:: Provided information ::
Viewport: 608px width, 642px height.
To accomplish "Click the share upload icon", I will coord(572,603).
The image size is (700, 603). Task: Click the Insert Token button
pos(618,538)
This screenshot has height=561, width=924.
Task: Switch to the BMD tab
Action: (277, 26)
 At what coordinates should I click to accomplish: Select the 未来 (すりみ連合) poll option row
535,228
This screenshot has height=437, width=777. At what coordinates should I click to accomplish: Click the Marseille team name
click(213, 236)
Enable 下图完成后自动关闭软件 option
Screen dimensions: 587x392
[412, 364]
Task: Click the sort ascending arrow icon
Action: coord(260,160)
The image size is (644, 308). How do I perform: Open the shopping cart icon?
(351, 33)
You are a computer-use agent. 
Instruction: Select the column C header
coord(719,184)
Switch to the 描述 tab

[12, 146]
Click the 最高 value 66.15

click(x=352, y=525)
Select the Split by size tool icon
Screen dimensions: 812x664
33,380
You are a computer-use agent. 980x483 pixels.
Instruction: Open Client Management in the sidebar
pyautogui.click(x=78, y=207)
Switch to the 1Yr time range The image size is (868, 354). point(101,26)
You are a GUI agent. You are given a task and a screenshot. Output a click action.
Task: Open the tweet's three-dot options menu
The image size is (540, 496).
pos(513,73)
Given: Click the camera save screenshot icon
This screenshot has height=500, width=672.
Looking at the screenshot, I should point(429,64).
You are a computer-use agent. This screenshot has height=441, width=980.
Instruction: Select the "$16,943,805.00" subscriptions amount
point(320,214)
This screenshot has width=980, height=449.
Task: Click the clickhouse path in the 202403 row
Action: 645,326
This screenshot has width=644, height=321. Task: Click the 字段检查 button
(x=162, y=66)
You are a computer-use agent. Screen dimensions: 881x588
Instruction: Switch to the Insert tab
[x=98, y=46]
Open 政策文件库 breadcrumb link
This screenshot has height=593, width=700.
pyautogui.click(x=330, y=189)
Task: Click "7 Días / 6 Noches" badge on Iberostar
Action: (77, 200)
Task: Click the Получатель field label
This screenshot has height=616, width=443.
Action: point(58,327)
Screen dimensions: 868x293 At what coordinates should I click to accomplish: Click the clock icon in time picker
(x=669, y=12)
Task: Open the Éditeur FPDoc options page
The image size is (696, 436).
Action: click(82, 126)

:: Task to complete ::
Each line of the entries that contains the word "options" should be listed.

:: Answer area ::
Task: Open the tweet's three-dot options menu
Task: Open the Éditeur FPDoc options page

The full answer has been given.